#### Instruções
A: Diga se cada afirmação abaixo está de acordo com o texto sobre cinema e literatura. Responda sim ou não e cite, sem alterar, as palavras do texto que decidem: (i) a direção de fotografia encontra poesia nos trilhos da CPTM; (ii) a postagem de Érika Hilton teve menos de 10 milhões de visualizações; (iii) o livro de Geni Núñez saiu pela Editora Planeta.
B: Devolva sem alterações o trecho do texto sobre cinema e literatura que começa nas palavras "Se o cinema" e termina depois de "e pela felicidade.".
C: Retome o texto sobre cinema e literatura a partir do ponto em que ele termina.

#### Texto fornecido
========

“…uma sociedade justa pressupõe o respeito aos direitos humanos, e a fruição da arte e da literatura em todas as modalidades e em todos os níveis é um direito inalienável.”
Antônio Cândido
O cinema nacional continua surpreendendo: quem ainda não viu Baby deve assistir.
O filme consegue transformar temáticas das mais densas em poesia. A atuação dos protagonistas é extraordinária, mas a dos atores e atrizes coadjuvantes não fica atrás — pelo contrário.
A direção de fotografia é magnífica, captando poesia até nos trilhos da CPTM e na Praça da República. A direção, como seria de se esperar, é excepcional.
Viver é um desafio, como o filme bem demonstra. Em uma grande cidade, na periferia, sendo gay, é quase um milagre.
Por isso, quando vemos uma mulher trans, como a deputada federal Érika Hilton, desmascarar as mentiras de um aprendiz de fascista como Nikolas Ferreira nas redes sociais, não surpreende que sua postagem tenha alcançado mais de 30 milhões de visualizações.
Na sequência, a extrema-direita a ameaça de morte, revelando, assim, seu verdadeiro conceito de liberdade de expressão: mentiras e violência como sinônimos.
Se o cinema vai bem, a literatura nacional não fica para trás.
Felizes por enquanto – escritos sobre outros mundos possíveis, de Geni Núñez (Editora Planeta), é um livro libertário, como só alguém vindo de outra cosmovisão, como a indígena, poderia escrever.
Nesse caso, a liberdade é completa — abrange tanto o coletivo quanto o individual.
A própria autora tem consciência disso e deixa claro:
“…pois nós somos o sonho de nossos ancestrais, e eles sonharam e confiaram que nós conseguiríamos atravessar e dançar.”
Ela aborda o tema da culpa, uma poderosa forma de medo que nos é incutida para nos paralisar na busca pela realização e pela felicidade.

========

#### Listagem fornecida

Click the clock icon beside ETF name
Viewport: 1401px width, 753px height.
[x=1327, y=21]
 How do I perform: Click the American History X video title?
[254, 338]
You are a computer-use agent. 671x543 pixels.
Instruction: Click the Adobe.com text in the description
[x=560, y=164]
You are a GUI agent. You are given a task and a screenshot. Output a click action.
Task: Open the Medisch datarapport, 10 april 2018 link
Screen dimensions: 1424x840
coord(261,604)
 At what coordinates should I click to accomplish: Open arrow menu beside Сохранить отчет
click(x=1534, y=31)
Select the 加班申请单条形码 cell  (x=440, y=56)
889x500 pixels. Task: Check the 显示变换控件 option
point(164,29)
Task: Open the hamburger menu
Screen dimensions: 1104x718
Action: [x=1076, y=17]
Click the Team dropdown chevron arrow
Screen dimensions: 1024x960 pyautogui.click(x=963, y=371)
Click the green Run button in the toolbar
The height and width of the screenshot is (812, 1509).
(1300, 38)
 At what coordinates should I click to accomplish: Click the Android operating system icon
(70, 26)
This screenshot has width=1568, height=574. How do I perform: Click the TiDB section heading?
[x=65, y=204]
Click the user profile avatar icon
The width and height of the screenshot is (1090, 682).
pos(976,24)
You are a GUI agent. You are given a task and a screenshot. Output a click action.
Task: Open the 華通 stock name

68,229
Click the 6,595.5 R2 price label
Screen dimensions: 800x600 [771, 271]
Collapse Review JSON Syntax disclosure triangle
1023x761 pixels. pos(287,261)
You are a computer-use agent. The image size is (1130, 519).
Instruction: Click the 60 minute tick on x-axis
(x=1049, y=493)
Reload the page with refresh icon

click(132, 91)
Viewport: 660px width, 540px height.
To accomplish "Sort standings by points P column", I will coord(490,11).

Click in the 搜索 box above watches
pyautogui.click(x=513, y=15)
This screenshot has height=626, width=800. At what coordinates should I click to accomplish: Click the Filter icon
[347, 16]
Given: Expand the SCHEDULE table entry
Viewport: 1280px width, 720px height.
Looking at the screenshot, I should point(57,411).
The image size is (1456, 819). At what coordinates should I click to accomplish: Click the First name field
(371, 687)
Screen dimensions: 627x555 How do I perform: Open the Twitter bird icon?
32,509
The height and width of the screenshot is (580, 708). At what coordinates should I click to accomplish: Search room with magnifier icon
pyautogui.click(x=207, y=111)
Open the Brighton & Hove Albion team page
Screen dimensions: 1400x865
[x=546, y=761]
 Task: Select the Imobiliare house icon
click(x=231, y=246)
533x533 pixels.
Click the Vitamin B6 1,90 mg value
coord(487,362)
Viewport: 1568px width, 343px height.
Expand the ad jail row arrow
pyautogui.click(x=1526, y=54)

========

#### Respostas finais
A:
(i) Sim: "captando poesia até nos trilhos da CPTM e na Praça da República".
(ii) Não: "sua postagem tenha alcançado mais de 30 milhões de visualizações".
(iii) Sim: "de Geni Núñez (Editora Planeta)".

B:
Se o cinema vai bem, a literatura nacional não fica para trás.
Felizes por enquanto – escritos sobre outros mundos possíveis, de Geni Núñez (Editora Planeta), é um livro libertário, como só alguém vindo de outra cosmovisão, como a indígena, poderia escrever.
Nesse caso, a liberdade é completa — abrange tanto o coletivo quanto o individual.
A própria autora tem consciência disso e deixa claro:
“…pois nós somos o sonho de nossos ancestrais, e eles sonharam e confiaram que nós conseguiríamos atravessar e dançar.”
Ela aborda o tema da culpa, uma poderosa forma de medo que nos é incutida para nos paralisar na busca pela realização e pela felicidade.

C:
Sem o temor gerado pela culpa, sociedades tão injustas sequer existiriam.
Explorando esse sentimento que, a longo prazo, leva à depressão, a autora poetiza:
“Que não temos por que tomar como algo nosso o que é do outro
Podemos experimentar pouco a pouco, tirar das costas a
sobrecarga que a antecipação nos traz e lidar com o
que se tem agora
Para não ter tanta culpa, é preciso não ter tanto mérito.”
De fato, ao jogarmos o jogo do poder, que pressupõe que as consequências de nossos atos englobariam até o livre-arbítrio alheio, estamos, na verdade, tecendo uma armadilha tão ilusória quanto a chamada “meritocracia”.
Núñez complementa:
“Pois sei que, no prender e cercear sua vida, eu também me torno alvo da mesma prisão
Seguirei com meus cuidados e limites, mas, dentre
todos os possíveis, saiba que estou fazendo meu
possível para que o moralismo não seja mais a
minha bússola
E o que quero?
Que nosso encontro seja uma companhia para as
aventuras, mesmo e sobretudo aquelas que não
acontecem como imaginamos
A bem-aventurança também pode ser aqui.”
Saltando para a Bélgica, o escritor Octave Pirmez observa:
“Pensar que nós mesmos somos um amontoado indecifrável de virtudes e de vícios, tão estreitamente ligados uns aos outros por uma lei secreta, que as virtudes tendem a degenerar em vícios e os vícios a se transformar em virtudes.”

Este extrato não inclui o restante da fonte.